Marine Le Pen en Russie : pour quoi faire ?

  • A
  • A
Marine Le Pen en Russie : pour quoi faire ?
Marien Le Pen disait en 2011 son admiration pour Vladimir Poutine.@ REUTERS
Partagez sur :

La présidente du FN a passé quelques jours en Russie, pays qu’elle et sa famille apprécient.

La Russie et la famille Le Pen, c’est une histoire qui dure. Jean-Marie Le Pen est ainsi l’ami de longue date de Vladimir Jirinovski, le peu recommandable président du Parti libéral-démocrate de Russie, formation ultranationaliste. Marine Le Pen, elle, se rêve en proche de Vladimir Poutine. La présidente du Front national était d’ailleurs à Moscou mercredi et jeudi, pour déclamer son attachement au pays et à son dirigeant.

"Guerre froide". Reçue par Sergueï Narychkine, le président de la Douma, le Parlement russe, Marine Le Pen s’est donc lancée dans une opération séduction. "J'aimerais qu'on rééquilibre un peu les relations puisque aujourd'hui j'ai quand même le sentiment que l'Union européenne mène une sorte de Guerre froide à la Russie", a-t-elle ainsi affirmé après son entretien, avant de s’en prendre à l’image que les Français ont de la Russie. "Ce serait une sorte de dictature, un pays totalement fermé. Cela n'est pas objectivement la réalité", a-t-elle jugé. Elle a ensuite fustigé en plus le mariage pour tous, loi qui horrifie le Kremlin, et salué la position russe sur la Syrie. Poutine, qu’elle admire, tient tête aux Occidentaux et ça, ça lui plaît.

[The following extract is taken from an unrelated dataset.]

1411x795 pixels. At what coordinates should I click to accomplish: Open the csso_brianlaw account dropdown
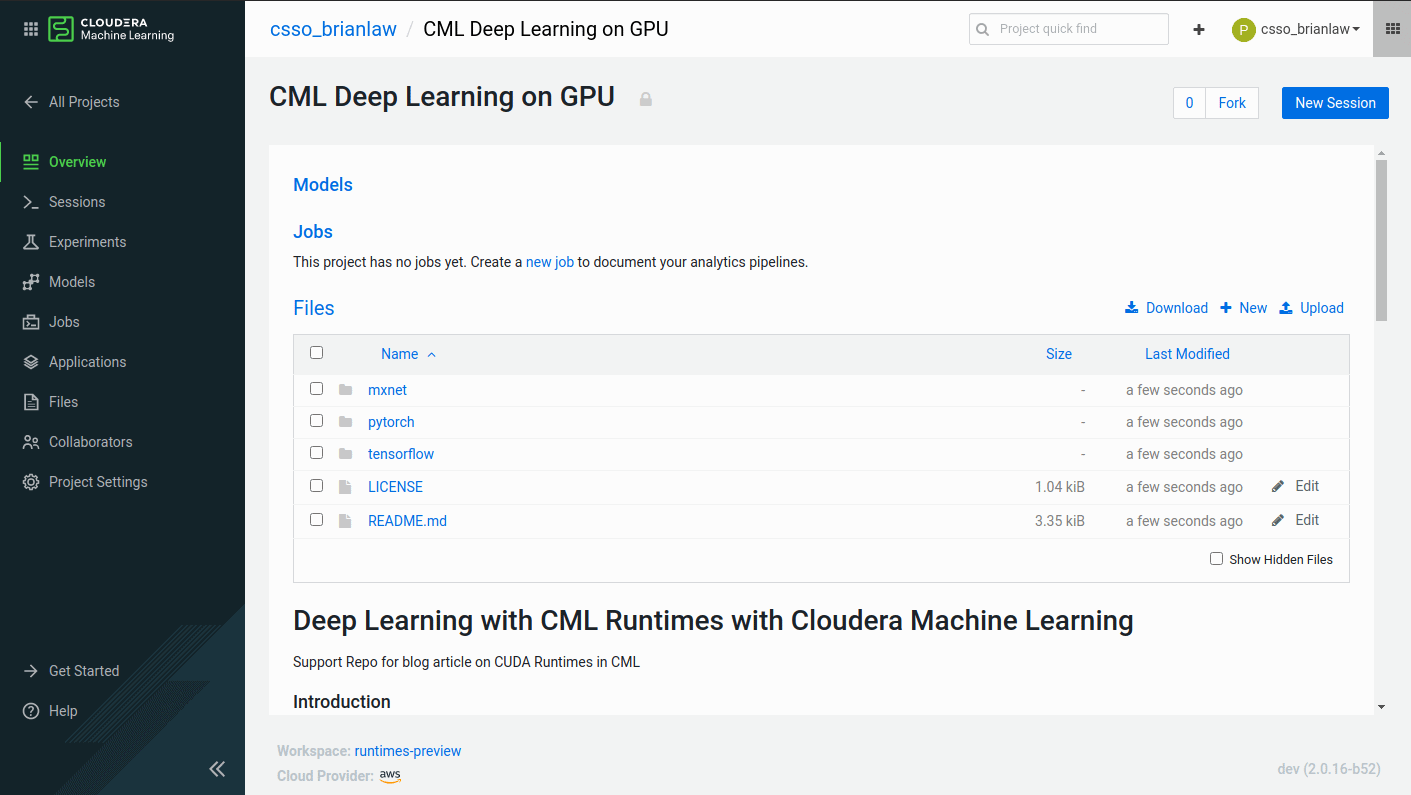pyautogui.click(x=1297, y=29)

Avant elle, Marion Le Pen. Avant Marine, c’est Marion Maréchal-Le Pen qui avait fait le déplacement en Russie, en décembre dernier. Accueillie avec les honneurs à la Douma, la jeune députée avait martelé ses messages : défense de la souveraineté, de l’identité, saupoudrée d’un soupçon d’anti-américanisme. Montrant ainsi que Russie unie, le parti de  Vladimir Poutine, et le Front national ont beaucoup de choses en commun. Le déplacement de la présidente du FN n’a fait que renforcer cette impression.

Chouchoute des télés d’Etat. Des positions qui ont valu à Marine Le Pen de devenir ces derniers mois la chouchoute des chaînes de télévision d’Etat russe, qui la présente comme l’opposante numéro un à François Hollande. Sergueï Narychkine, le président de la Douma, la qualifie de son côté de " figure politique importante". D’autres hauts responsables russes sont même convaincus qu’avec elle, "le FN c’est l’avenir de la France".